You’ve seen Fight Club, you loved Black Swan, Memento is a classic to you, and you’ve seen The Village more times than you can count on your hands. You can handle crazy films, you think.
Then you drench your popcorn in melted butter, find your seat in the theater, and see Mother!.
“You think you can handle insane films and then you see Mother!,” you start to tell fellow film buffs the following days. That’s because Mother! is, without a doubt, one of the most daring, genius, and mind-detonating films ever made. With director and writer Darren Aronofsky–known for the films Black Swan, Requiem for a Dream, and Noah–behind the finished product, Jennifer Lawrence (say what you will about her red carpet persona, she crushes every role she gets), Javier Bardem, Michelle Pfeiffer, and Ed Harris as the leads, the film is taken to the next level.
Aronofsky’s script is incredibly creative, secretive, and new. Without its cast and filmmaking however, the film could have been any run-of-the-mill horror flick. It is the 16mm camera, astonishing acting, and, when considered, simplicity of the movie, that brings it to Oscar-nominee potential rather than box-office flop and clearance bin DVD. For those who want to blop on the couch with a beer and watch a movie that they’ll forget within the day, Mother! is not the right choice. That’s why the film has been labeled, by less-respected media outlets, as “pretentions,” “worst movie of the century” and, more eloquently, “crap.” Take note of the director’s previous work, however. Requiem for a Dream sent people running out of the theaters in pursuit of a trashcan to vomit in.

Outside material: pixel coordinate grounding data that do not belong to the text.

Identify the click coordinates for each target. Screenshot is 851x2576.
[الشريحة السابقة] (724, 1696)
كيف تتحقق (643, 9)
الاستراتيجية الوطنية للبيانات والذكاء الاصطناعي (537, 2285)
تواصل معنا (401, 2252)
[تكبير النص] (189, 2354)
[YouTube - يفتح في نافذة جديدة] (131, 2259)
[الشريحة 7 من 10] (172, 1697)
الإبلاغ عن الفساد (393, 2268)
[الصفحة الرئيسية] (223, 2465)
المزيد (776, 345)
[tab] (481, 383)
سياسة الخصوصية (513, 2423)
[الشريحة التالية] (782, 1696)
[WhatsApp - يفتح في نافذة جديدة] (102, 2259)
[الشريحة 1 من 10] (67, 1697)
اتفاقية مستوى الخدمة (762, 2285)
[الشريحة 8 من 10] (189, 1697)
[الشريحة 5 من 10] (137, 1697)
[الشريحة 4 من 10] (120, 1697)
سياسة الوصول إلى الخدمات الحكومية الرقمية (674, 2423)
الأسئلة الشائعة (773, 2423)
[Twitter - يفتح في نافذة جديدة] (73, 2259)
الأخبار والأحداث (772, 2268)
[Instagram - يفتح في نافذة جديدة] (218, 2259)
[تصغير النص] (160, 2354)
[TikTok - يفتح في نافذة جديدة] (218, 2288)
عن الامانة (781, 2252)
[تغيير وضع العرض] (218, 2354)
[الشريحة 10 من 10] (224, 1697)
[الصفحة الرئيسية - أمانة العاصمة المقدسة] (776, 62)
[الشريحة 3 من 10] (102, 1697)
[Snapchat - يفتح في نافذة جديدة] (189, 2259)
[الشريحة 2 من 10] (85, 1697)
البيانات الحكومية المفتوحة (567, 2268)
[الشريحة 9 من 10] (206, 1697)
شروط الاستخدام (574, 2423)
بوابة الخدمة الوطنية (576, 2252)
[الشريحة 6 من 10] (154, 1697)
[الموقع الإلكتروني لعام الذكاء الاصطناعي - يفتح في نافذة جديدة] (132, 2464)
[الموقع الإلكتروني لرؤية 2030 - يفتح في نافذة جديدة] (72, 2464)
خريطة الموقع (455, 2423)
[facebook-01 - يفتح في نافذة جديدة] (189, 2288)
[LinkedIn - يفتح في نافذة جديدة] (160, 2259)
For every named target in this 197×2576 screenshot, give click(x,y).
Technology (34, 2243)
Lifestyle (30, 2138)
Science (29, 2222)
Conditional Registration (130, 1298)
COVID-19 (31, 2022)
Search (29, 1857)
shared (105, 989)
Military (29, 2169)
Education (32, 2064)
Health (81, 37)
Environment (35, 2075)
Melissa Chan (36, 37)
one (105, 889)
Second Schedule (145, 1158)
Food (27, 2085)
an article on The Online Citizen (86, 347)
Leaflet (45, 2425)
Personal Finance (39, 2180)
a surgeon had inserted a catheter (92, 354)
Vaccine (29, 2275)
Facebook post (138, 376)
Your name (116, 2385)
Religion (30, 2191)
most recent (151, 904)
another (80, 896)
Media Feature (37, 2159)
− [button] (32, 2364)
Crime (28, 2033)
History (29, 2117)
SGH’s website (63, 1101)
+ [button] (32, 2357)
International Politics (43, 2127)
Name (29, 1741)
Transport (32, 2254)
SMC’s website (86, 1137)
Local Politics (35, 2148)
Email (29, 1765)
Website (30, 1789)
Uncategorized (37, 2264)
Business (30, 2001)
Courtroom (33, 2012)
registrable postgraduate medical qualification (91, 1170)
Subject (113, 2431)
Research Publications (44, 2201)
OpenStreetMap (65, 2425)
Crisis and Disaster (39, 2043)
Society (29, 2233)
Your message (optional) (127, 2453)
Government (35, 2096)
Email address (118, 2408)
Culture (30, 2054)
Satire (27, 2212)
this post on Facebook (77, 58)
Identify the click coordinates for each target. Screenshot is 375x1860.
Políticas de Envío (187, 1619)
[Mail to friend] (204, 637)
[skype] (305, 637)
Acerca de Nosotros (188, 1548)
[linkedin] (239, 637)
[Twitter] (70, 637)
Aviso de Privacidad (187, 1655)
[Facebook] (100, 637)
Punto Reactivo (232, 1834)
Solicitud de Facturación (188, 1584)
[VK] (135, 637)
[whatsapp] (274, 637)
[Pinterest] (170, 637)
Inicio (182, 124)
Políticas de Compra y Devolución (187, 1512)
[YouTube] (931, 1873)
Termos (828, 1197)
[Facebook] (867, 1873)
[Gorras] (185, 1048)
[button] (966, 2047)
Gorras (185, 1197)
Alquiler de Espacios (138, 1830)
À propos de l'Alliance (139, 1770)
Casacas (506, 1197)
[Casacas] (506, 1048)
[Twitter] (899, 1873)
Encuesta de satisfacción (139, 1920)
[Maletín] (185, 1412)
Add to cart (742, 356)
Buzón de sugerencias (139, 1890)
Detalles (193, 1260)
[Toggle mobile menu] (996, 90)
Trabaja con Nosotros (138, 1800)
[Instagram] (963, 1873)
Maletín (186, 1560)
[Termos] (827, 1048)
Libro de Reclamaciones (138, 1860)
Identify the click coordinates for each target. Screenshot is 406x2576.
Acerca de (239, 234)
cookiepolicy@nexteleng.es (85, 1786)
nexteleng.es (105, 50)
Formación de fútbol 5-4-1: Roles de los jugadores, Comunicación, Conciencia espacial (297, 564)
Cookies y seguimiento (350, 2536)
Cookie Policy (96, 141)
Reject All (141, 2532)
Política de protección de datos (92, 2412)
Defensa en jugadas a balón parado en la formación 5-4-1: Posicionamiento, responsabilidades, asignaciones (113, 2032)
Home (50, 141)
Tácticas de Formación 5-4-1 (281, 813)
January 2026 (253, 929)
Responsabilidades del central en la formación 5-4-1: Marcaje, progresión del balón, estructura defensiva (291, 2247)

Black Swan was met with a Roger Ebert review that warned against the film’s “full-bore melodrama.”
Requiem now sits on the American Film Institute’s “Best 100 Films of All Time” list. Black Swan swept the 2010 Oscar nomination list.
Mother! is not the average film. It’s experimental, horrifying, and pushes the envelope–far. It will leave you haunted, terrified for the future, and cautious of the world around you. For some, it will leave you frequenting church no matter the day; and for others, it will have your mouth curling into a knowing smile. Aronofsky will be at home, or on a press tour, or on the Oscar’s stage, accepting an award he most certainly deserves, and know that his film did exactly what he hoped.